Records from a data source
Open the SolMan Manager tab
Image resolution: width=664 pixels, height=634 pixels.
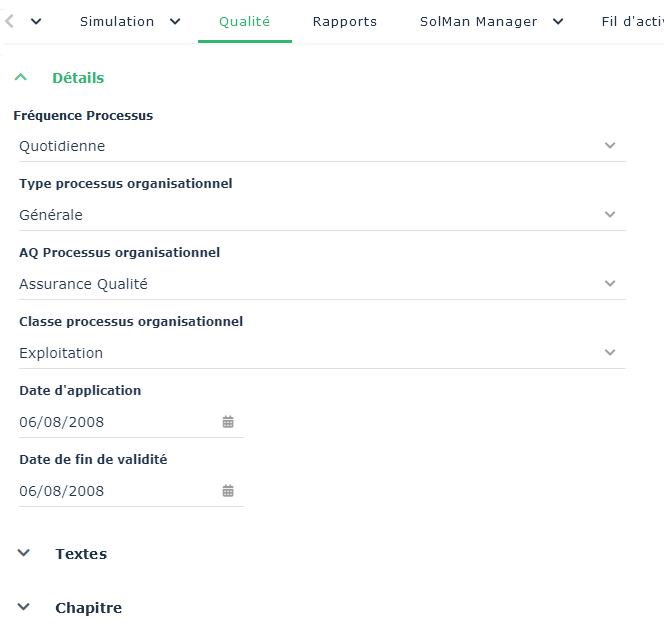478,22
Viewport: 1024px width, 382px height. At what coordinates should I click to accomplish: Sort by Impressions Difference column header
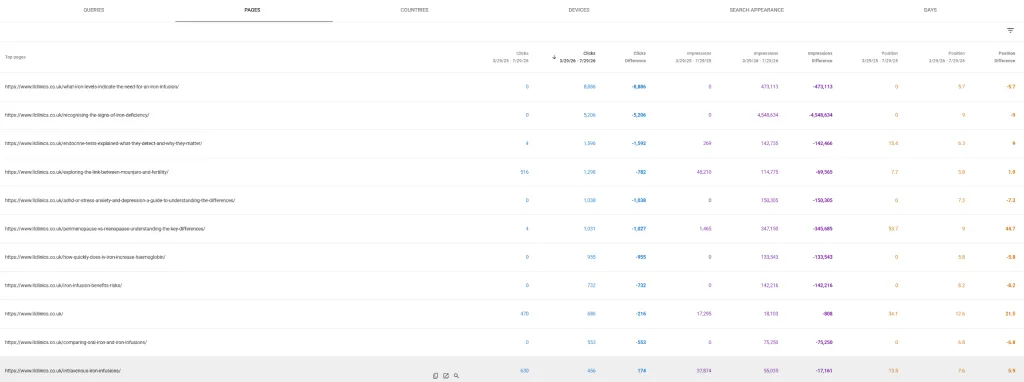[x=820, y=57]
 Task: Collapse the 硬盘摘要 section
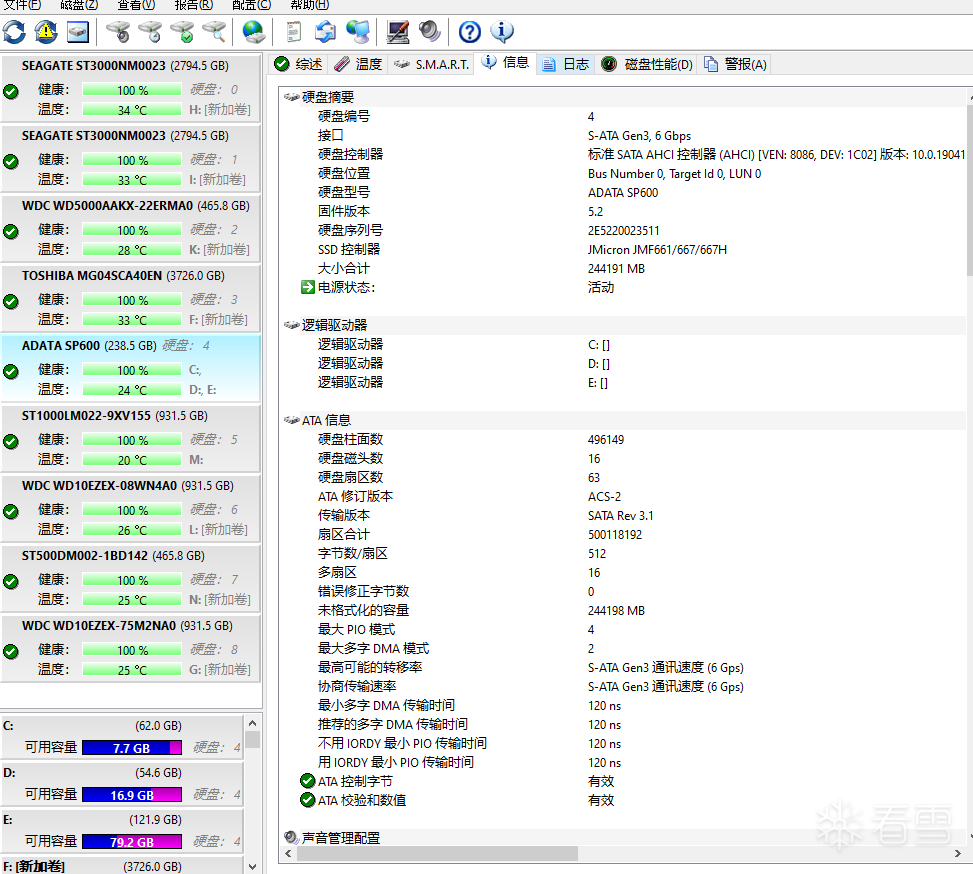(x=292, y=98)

==

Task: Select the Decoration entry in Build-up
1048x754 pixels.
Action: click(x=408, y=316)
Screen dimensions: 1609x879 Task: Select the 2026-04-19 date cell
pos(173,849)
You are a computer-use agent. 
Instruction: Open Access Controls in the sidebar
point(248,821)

==

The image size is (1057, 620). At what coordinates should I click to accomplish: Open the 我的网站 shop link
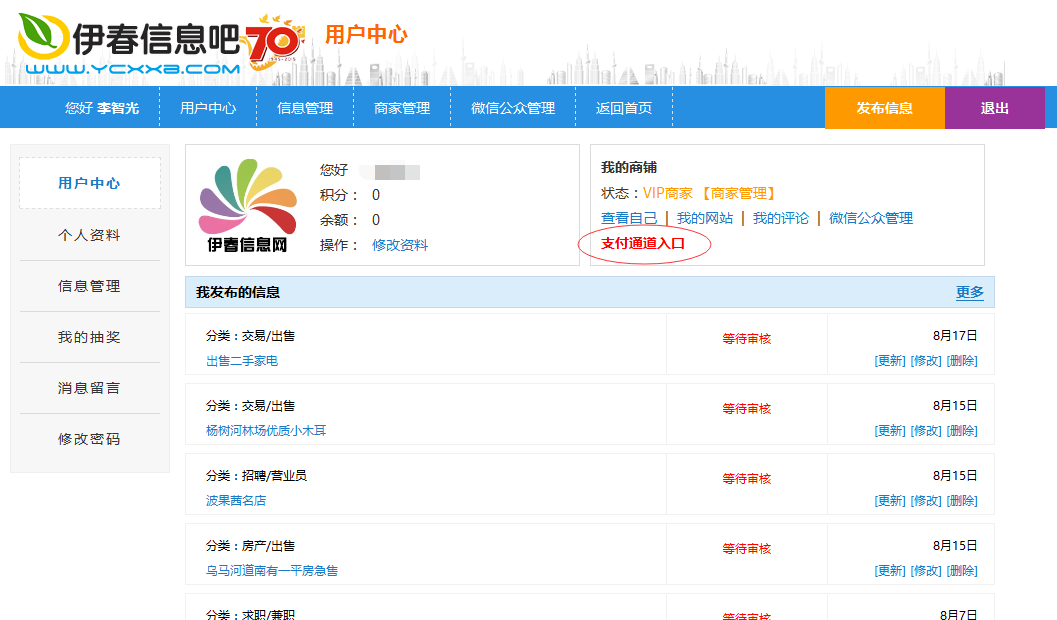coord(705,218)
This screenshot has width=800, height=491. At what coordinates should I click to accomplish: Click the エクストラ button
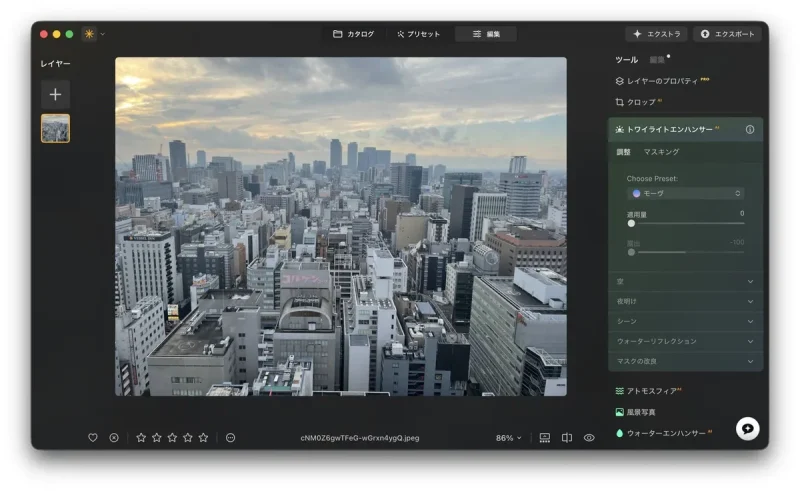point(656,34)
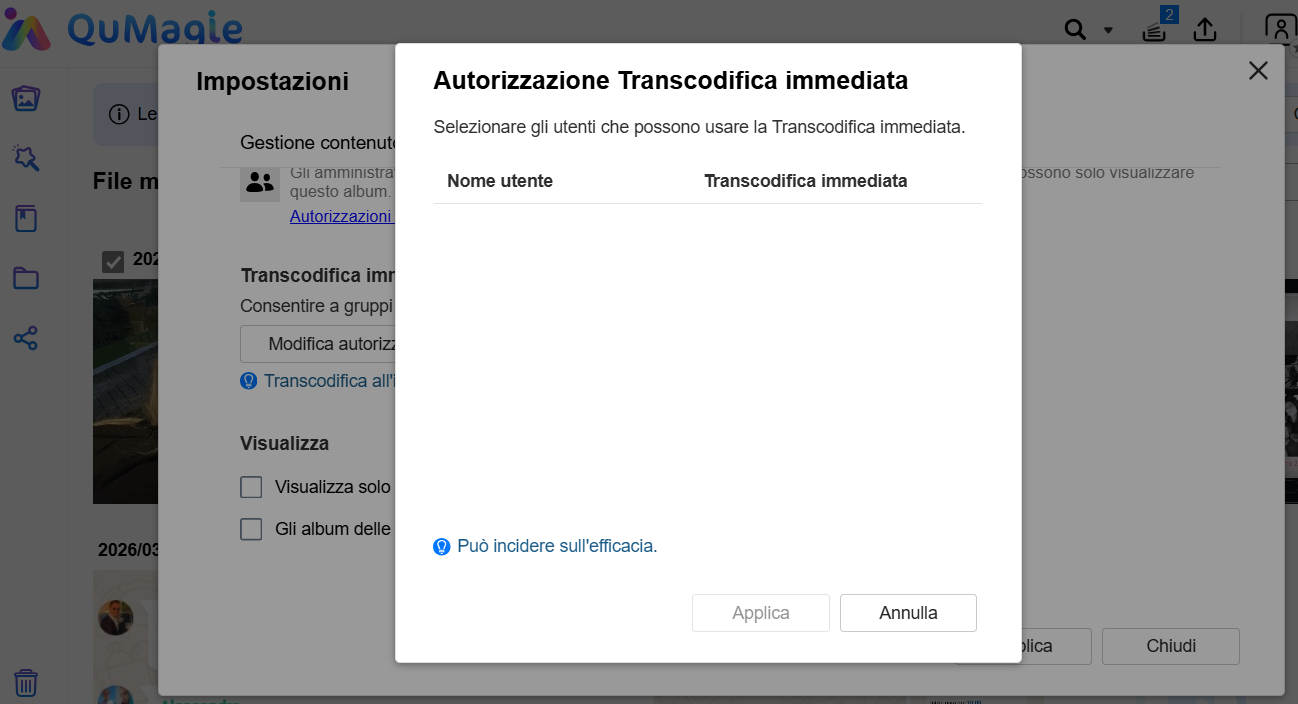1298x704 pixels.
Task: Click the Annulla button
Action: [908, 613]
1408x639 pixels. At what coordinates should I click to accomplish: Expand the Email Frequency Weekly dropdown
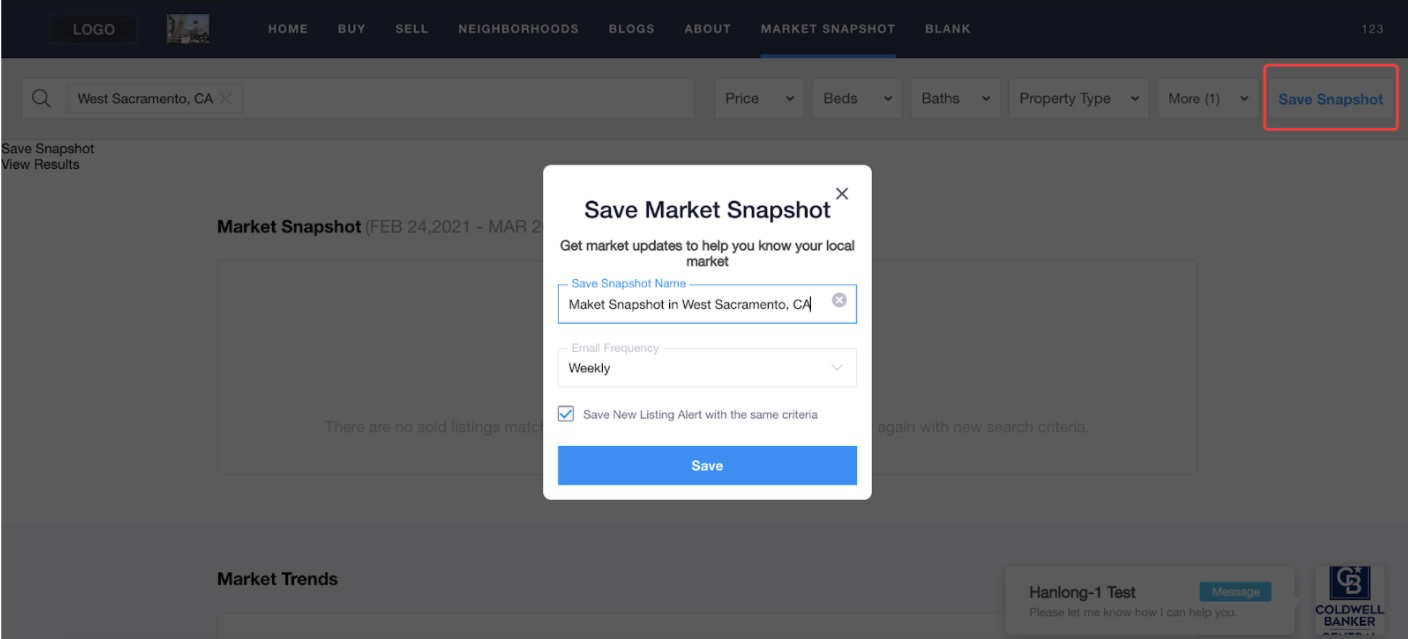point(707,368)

→ **Problem details**: Pick out each line of the data above that contains the string "Open", treating uppercase and lowercase as different, and copy those lines.

→ **Response to this exercise**:
Open the SolMan Manager tab
Instruction: Open Access Controls in the sidebar
The image size is (1057, 620). At what coordinates should I click to accomplish: Open the 我的网站 shop link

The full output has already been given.